1

I want to send a struct in C# to C++ using sockets.

For example, I use this struct:

[StructLayout(LayoutKind.sequential, Pack = 1)]
struct pos {
    public int i;
    public float x;
};

If I somehow convert it into bytes and send over the network, I should be able to cast it to this in c++:

struct pos {
    int i;
    float x;
};

... I think.

1) how do you break down a struct instance in C# to send it over the network?

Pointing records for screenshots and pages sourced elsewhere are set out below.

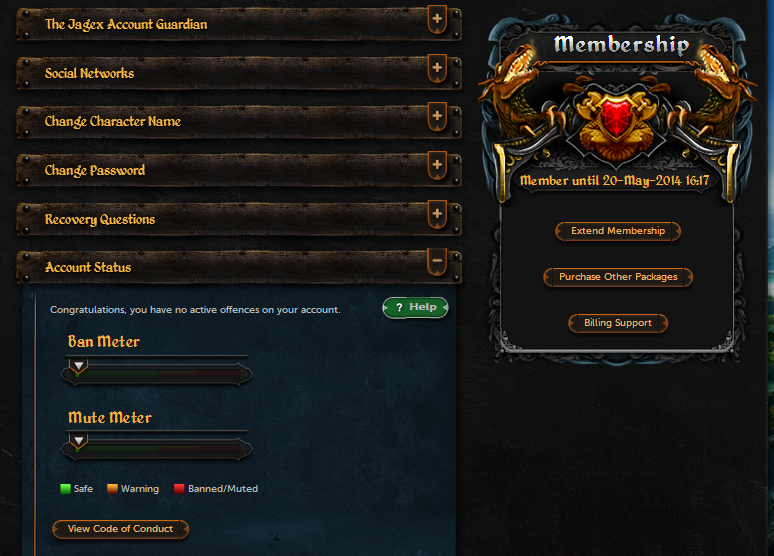The width and height of the screenshot is (774, 556).
Task: Expand Social Networks section plus icon
Action: point(437,68)
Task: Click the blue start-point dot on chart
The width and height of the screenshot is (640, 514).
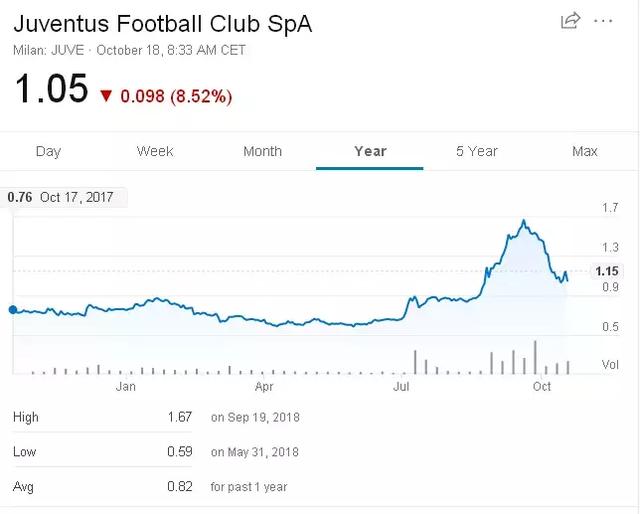Action: (x=13, y=310)
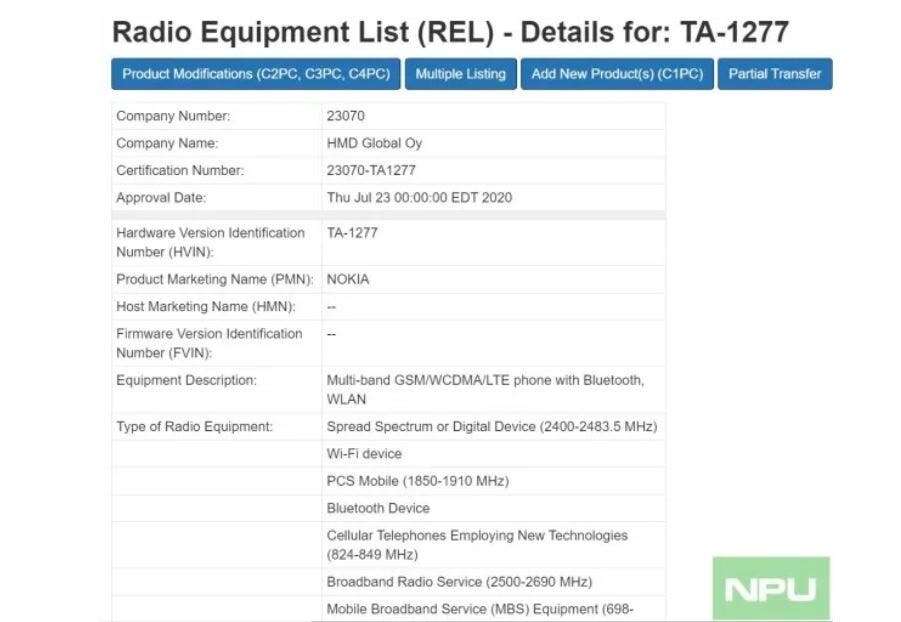Click the NPU watermark logo
The height and width of the screenshot is (622, 901).
(x=770, y=589)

2) can I safely cast it to the c++ struct once I get it?

Thanks

2
  • Personally I'd be looking at known serialization rather than snagging the underlying bytes; in partiular, strings are going to be a royal pain otherwise. Commented Apr 8, 2011 at 12:08
  • I'm just going to be using floats and ints if it helps Commented Apr 8, 2011 at 12:10

2 Answers 2

5

The marshaller helps you with converting between .NET structs and raw bytes. In this answer, I posted a simple solution, which boils down to Marshal.StructureToPtr and Marshal.PtrToStructure. In contrast to the more advanced solutions provided by Johann du Toit, this is in my opinion the best thing you can do if all you want to do is to push some structures through a byte stream.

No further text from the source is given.